Sebutkan nama ibu Saudah binti Zam'ah menurut kutipan dokumen di bawah.

● **Kutipan Dokumen**:
● ● ● ● ● ● ●
Saudah binti Zam'ah
Saudah binti Zam'ah: Garis Keturunan, Kelahiran, Kehidupan, dan Kematian
Saudah binti Zam'ah ibn Qais ibn Abd Shams al-Amiriyyah al-Qurashiyyah, ibunya adalah Shamus binti Qais ibn Amr dari suku Banu al-Najjar. Ia dibesarkan di kota mulia Mekkah hingga mencapai usia remaja. Kemudian, Sakran ibn Amr datang melamarnya, dan ayahnya menyetujui lamaran tersebut. Sakran menikahinya, dan dia adalah salah satu orang awal yang memeluk Islam dan termasuk yang pertama menerimanya. Namun, Sakran meninggal dunia sementara Saudah masih dalam masa mudanya.
● ● ● ● ● ● ●
● **Catatan Data**:

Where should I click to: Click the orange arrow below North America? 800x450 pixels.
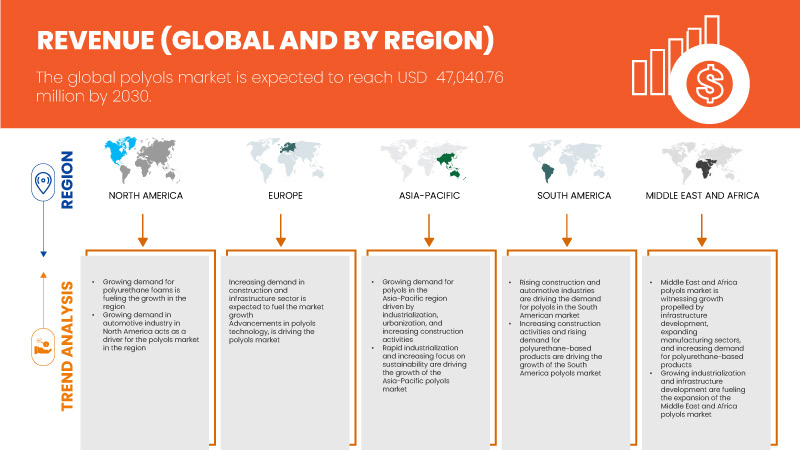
● ● ● ● ● ● ●
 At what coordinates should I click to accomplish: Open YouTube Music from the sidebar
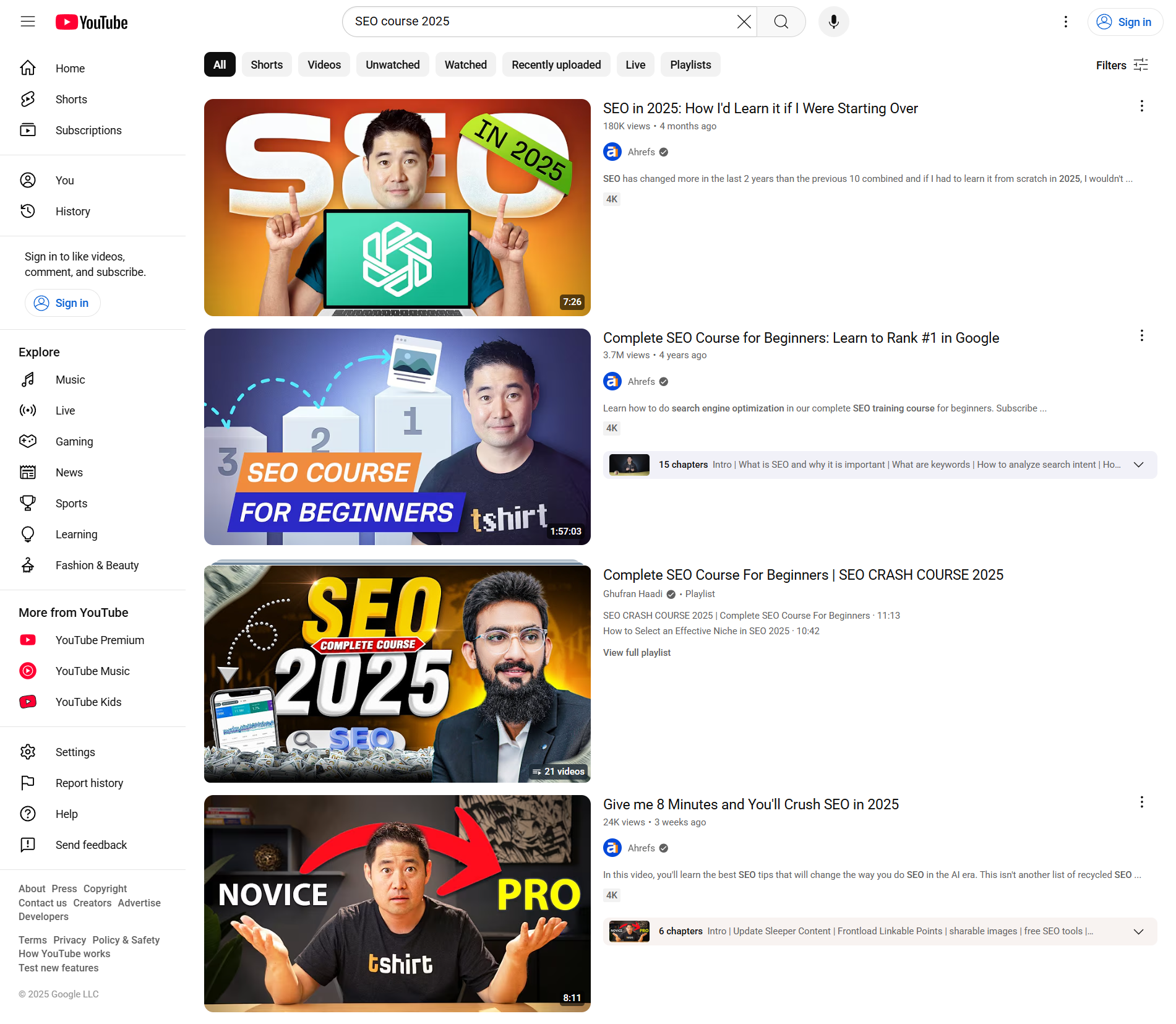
● ● ● ● ● ● ●
● **Hasil Tugas**: Shamus binti Qais ibn Amr dari suku Banu al-Najjar.